**WHAT IS REQUIRED**
Copy out exactly the lines from the line containing "Where should I click to: Mute" to the end of the listing.
☆ ☆ ☆ ☆ ☆
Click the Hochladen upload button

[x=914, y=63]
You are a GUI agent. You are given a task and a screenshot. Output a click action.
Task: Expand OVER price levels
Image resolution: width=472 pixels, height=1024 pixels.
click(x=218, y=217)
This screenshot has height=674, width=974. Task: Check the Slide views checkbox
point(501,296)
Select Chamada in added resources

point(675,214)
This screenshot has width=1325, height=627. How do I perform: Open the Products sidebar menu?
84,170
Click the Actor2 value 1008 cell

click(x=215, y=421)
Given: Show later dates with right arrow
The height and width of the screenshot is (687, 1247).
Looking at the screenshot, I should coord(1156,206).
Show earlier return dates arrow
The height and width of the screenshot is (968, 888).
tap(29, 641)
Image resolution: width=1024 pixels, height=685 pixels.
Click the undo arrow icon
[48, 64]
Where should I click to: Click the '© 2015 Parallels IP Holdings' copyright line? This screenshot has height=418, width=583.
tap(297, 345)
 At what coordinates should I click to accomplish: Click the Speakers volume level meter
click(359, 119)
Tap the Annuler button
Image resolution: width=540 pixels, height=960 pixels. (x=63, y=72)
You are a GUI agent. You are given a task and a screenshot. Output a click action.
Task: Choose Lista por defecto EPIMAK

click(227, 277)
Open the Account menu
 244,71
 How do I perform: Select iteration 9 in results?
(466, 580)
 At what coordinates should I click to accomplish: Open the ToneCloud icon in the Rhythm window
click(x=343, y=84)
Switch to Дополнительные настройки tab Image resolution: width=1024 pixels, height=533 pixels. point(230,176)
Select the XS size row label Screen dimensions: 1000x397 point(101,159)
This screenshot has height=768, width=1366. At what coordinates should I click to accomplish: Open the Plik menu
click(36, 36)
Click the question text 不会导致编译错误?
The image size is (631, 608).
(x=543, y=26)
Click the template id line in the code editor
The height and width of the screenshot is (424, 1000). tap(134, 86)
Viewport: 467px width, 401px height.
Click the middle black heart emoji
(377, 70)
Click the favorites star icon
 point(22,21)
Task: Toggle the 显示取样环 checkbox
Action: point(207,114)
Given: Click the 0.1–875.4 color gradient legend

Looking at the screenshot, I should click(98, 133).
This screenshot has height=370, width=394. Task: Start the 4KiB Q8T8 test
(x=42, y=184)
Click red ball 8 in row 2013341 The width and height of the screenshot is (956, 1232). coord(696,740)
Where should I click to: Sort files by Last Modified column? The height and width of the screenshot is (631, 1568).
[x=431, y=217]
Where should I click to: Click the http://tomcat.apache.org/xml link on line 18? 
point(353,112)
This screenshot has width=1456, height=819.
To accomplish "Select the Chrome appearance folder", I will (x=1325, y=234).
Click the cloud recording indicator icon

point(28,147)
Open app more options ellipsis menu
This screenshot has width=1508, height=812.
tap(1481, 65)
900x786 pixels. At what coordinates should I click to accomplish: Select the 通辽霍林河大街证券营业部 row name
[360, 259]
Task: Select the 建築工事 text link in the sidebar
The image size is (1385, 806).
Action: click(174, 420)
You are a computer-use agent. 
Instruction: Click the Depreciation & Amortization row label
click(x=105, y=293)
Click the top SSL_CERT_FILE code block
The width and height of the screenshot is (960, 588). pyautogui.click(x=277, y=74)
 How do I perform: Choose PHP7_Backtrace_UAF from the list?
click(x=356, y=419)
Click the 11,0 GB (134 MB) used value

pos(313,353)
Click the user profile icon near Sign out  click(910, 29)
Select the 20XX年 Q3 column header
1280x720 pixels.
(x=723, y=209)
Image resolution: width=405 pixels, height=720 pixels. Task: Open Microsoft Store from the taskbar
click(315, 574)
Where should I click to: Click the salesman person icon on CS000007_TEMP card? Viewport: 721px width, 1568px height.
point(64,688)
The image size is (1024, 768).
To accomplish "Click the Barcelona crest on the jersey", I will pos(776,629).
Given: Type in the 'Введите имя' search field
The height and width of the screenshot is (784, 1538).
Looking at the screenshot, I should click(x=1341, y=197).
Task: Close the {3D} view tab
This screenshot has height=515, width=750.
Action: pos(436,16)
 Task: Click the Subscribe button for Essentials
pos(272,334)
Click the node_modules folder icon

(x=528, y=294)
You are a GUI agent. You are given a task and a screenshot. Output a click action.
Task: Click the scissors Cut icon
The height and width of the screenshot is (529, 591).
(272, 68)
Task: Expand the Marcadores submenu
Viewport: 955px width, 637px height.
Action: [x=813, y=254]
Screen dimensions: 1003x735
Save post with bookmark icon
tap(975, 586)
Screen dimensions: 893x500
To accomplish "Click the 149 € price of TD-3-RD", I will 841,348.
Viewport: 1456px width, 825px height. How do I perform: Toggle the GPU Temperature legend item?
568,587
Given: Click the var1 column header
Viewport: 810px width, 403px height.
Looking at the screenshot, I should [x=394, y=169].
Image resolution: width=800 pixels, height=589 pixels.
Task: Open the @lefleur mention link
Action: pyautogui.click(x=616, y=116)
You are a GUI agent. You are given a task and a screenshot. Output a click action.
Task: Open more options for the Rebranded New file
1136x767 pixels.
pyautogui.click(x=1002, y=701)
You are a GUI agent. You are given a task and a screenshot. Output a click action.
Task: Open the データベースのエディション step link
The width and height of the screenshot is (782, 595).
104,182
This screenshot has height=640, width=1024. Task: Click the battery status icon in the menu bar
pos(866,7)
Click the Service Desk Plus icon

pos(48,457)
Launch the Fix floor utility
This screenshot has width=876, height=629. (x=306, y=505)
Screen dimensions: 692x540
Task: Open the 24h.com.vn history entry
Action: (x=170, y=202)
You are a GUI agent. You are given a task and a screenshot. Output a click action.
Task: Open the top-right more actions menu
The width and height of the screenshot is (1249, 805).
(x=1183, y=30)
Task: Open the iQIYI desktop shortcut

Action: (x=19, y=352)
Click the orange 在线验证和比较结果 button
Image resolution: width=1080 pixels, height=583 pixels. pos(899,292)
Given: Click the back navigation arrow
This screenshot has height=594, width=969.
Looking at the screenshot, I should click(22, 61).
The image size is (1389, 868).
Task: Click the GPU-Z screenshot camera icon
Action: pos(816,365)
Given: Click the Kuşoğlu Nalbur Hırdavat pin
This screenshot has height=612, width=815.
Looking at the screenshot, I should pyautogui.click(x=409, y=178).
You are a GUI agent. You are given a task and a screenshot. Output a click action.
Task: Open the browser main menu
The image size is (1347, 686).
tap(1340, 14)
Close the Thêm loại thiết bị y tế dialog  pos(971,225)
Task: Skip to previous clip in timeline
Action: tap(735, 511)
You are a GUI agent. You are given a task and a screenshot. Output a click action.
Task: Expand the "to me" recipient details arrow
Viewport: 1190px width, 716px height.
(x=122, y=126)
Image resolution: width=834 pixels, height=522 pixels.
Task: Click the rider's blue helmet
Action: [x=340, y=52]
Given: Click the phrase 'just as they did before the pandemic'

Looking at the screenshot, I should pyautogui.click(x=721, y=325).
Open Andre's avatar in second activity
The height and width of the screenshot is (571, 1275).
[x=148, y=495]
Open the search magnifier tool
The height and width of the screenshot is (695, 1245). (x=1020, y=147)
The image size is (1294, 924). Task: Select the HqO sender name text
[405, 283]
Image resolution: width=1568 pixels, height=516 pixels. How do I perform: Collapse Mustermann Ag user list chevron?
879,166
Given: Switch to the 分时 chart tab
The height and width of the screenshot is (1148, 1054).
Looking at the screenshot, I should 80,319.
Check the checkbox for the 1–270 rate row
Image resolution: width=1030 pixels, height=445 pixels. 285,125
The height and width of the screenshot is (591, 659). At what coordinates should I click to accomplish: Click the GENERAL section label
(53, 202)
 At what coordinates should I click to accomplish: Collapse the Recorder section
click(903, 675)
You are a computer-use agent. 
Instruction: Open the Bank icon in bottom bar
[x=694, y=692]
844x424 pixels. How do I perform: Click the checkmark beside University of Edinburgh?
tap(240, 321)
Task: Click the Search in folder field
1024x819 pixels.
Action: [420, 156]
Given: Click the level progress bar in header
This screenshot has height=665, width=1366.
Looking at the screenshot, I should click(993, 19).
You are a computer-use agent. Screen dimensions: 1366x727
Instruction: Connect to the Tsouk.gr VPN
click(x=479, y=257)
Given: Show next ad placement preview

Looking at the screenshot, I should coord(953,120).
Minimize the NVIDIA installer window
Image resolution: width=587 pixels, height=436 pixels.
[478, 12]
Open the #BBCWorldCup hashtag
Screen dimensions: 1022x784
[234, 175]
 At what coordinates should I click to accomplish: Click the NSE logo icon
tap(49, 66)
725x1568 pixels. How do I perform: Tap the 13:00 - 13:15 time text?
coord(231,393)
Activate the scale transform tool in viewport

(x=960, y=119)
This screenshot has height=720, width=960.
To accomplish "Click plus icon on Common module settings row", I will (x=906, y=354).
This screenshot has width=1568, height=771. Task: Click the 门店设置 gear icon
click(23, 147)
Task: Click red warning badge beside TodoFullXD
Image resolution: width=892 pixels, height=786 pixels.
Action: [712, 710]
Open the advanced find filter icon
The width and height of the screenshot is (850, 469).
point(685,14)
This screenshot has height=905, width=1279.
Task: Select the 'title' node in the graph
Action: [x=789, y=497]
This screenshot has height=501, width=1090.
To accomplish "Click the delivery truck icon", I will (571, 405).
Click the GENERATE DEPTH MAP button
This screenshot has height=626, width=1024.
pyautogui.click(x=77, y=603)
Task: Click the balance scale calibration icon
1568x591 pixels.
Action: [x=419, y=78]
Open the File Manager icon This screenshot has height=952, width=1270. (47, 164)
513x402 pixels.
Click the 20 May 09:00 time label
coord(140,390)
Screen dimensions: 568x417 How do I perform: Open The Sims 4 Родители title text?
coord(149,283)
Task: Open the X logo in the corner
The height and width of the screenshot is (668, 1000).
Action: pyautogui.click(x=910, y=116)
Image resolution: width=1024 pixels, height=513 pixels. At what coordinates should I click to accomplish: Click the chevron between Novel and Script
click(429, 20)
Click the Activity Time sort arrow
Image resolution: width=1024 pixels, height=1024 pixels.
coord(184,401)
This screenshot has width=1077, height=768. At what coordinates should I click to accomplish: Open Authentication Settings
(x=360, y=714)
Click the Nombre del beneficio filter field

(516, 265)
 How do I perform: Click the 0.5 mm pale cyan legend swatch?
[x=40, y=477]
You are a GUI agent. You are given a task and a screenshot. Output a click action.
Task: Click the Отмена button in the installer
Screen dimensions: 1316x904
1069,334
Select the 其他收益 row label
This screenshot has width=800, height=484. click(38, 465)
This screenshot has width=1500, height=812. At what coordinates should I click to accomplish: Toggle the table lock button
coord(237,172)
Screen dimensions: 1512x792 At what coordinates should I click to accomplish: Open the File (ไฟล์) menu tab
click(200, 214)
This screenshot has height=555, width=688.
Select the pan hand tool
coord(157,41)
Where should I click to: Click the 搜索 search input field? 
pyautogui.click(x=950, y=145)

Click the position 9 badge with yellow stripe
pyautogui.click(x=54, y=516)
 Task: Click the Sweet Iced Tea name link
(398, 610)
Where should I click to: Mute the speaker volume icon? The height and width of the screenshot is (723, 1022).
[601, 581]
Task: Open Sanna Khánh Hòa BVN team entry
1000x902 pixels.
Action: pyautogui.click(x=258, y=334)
☆ ☆ ☆ ☆ ☆
**YOUR SOLUTION**
Where should I click to: Mute the speaker volume icon? The height and width of the screenshot is (723, 1022).
[601, 581]
Task: Open Sanna Khánh Hòa BVN team entry
1000x902 pixels.
Action: pyautogui.click(x=258, y=334)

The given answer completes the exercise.